> _Извлечённый текст_:
+ + + + + + +

Один из самых заметных российских режиссеров, номинант премии «Золотая маска», хореограф и педагог Максим Диденко дебютировал на сцене лондонского театра The Tabernacle со спектаклем «Девушка и смерть». О своей карьере, будущем театра, кочевом образе жизни, страхах и образе модного режиссера Диденко рассказал в интервью ZIMA.
Максим, еще в мае этого года у вас в Москве была премьера спектакля «Текст», а сейчас вы говорите о том, что у вас закончился «московский этап». Что это значит?
Первый раз я приехал в Москву, когда Юра Квятковский позвал меня преподавать на курсе Брусникина. Потом мы с ним вместе сделали спектакль «Второе видение». И покатилось. Я сделал «Конармию», которая имела шумный успех. Ставил Хармса. Сейчас в Москве идет семь моих спектаклей, но сделал я больше – где-то 11-12. Все это время я жил и работал в Москве, все крутилось вокруг этого города. Сейчас этот период подошел в своему логическому завершению, и впереди – новое.
Сейчас у вас нет постоянного места жительства. При этом вы говорили, что вам нравилось жить в Москве.
Так получилось. Я стал много путешествовать, появилась работа за границей – а где работа, там я и живу. Месяц жил в Лондоне. После поеду в Перми поживу немножко. Затем – Индия.
Индия – для просветления?
Для купания и чтения. Я не езжу за просветлением, я даже в Северном Гоа не живу – только в Южном, в маленькой такой пенсионерской деревеньке. Я, пока не съездил в Индию в первый раз, считал ее очень опасным местом.
Примерно так же иностранцы думают о России.
Ха-ха, это правда. А если серьезно, Индия напоминает мне детство своей солнечной расслабленностью. Там очень ненавязчивые люди и прекрасное море.
Человеку мира обычно нужен английский. Как у вас с ним дела?
Есть даже какой-то уровень, не помню, как он называется. Я преподаю на английском – даю уроки актерам. Я пять лет прожил в Дрездене, где у нас была интернациональная компания. По-английски нельзя было не говорить.
Жаль, это не повсеместное явление. Сейчас можно встретить много людей культуры и искусства, которые совсем не говорят по-английски – вроде тех русских режиссеров, которые смотрят кино на английском в переводе. Это вызывает много вопросов.
Согласен, так не должно быть.
Ваше решение уехать из России связано с политической повесткой?
Конечно, связано. Даже если с тобой лично ничего не происходит, очень сложно находиться в этом поле – взнервленном, истерическом и несправедливом. Процесс над Кириллом на меня очень сильно повлиял. Я понял, что очень сложно кому-то доверять.
Вы ставили спектакли в «Гоголь-центре». Насколько близко вы были знакомы с Кириллом?

+ + + + + + +

> _Раздел данных_:
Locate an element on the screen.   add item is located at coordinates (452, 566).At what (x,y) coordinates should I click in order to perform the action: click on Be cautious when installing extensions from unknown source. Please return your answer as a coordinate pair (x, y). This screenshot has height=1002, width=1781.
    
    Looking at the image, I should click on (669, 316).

+ + + + + + +

> _Описание задания_: Скопируйте дословно фрагмент интервью, начиная со слов «Так получилось. Я» и заканчивая словами «и прекрасное море.».

> _Ответ к упражнению_:
Так получилось. Я стал много путешествовать, появилась работа за границей – а где работа, там я и живу. Месяц жил в Лондоне. После поеду в Перми поживу немножко. Затем – Индия.
Индия – для просветления?
Для купания и чтения. Я не езжу за просветлением, я даже в Северном Гоа не живу – только в Южном, в маленькой такой пенсионерской деревеньке. Я, пока не съездил в Индию в первый раз, считал ее очень опасным местом.
Примерно так же иностранцы думают о России.
Ха-ха, это правда. А если серьезно, Индия напоминает мне детство своей солнечной расслабленностью. Там очень ненавязчивые люди и прекрасное море.